Former Swedish Saab bosses appear in court

Swedish car maker Saab's former CEO Jan Åke Jonsson and the firm's former head lawyer Kristina Geers have appeared in court in Vänersborg in west Sweden, accused of falsifying financial documents shortly before the company went bankrupt in 2011.

Former Swedish Saab bosses appear in court
Saab's former CEO Jan Åke Jonsson. Photo: Karin Olander/TT
The pair are accused of falsifying the paperwork at the height of the Swedish company's financial difficulties at the start of the decade.
 
A third person – who has not been named in the Swedish media – is accused of assisting them by issuing false invoices adding up to a total of 30 million kronor ($3.55m).
 
According to court documents, the charges relate to the firm's business in Ukraine and the paperwork in question was signed just before former CEO Jan Åke Jonsson resigned.
 
Both Jonsson and Saab's former head lawyer Kristina Geers have admitted signing the papers but denied knowledge of the Ukranian firm implicated in the case.
 
All three suspects deny all the charges against them.
 

Saab's former head lawyer Kristina Geers.

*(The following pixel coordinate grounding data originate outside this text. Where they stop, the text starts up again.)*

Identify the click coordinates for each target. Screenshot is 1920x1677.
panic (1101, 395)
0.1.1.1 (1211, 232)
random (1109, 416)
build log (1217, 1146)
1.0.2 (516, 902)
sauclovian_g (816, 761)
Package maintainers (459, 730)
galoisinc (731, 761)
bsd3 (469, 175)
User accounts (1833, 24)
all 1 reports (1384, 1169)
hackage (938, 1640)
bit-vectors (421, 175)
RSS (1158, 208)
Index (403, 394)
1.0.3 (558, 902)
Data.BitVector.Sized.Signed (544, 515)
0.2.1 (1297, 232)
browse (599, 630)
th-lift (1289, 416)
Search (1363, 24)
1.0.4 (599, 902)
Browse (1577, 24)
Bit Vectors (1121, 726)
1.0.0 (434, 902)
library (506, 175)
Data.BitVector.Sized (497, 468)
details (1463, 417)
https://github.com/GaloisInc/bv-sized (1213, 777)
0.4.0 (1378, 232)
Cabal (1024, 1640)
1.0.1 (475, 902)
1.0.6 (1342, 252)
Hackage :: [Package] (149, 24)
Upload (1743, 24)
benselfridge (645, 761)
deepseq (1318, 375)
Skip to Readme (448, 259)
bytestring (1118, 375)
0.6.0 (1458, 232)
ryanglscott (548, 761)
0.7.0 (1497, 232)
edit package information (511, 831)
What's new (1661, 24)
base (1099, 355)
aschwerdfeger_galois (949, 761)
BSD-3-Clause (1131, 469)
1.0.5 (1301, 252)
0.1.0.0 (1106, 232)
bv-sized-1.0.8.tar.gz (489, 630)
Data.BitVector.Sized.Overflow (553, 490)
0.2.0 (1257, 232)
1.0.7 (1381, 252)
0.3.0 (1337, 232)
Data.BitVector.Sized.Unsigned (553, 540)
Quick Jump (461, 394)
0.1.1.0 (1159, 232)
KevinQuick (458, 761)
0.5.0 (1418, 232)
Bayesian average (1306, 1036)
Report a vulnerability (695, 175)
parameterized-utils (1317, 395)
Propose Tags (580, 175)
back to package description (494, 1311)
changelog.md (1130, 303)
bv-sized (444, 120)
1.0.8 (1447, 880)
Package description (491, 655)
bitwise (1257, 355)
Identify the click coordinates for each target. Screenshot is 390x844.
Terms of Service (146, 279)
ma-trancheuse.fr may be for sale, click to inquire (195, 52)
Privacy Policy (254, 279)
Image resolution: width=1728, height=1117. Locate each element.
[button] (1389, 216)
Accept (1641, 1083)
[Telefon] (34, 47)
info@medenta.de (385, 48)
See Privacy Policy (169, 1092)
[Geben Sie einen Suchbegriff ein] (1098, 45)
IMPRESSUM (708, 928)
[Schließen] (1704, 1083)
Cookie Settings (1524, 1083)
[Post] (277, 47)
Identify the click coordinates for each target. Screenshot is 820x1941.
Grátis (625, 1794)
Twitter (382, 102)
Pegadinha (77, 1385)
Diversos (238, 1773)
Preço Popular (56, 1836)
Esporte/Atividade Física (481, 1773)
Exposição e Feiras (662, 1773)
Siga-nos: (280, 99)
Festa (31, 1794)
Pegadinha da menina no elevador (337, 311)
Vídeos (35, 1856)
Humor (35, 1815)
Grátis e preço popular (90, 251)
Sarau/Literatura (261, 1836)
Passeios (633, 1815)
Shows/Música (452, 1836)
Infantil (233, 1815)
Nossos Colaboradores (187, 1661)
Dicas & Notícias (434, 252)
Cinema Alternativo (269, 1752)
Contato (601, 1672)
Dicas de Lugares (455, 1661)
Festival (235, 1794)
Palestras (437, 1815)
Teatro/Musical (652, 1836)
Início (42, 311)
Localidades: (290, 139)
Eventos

Photo:  Björn Larsson Rosvall/TT
 
Saab filed for bankruptcy at the end of 2011, after teetering on the edge of collapse for nearly two years.
 
Chief prosecutor Olof Sahlgren told the court in Vänersborg on Wednesday that the alleged crimes took place in March 2011, when Saab was briefly owned by the Dutch company Spyker Cars.
  
It was eventually bought by National Electric Vehicle Sweden (Nevs), a Chinese-owned company after hundreds of staff lost their jobs.
 
The car maker, which is based in west Sweden, has struggled to resolve serious financial difficulties by attracting new investors since the takeover.
 
In October 2014 it announced it had axed 155 workers, close to a third of its workforce.
 
Since 2000, Saab automobile has had no connection with the defence and aeronautics firm with the same name. It only produces one model today, the electric 9-3 Aero Sedan, mainly targeting the Chinese market.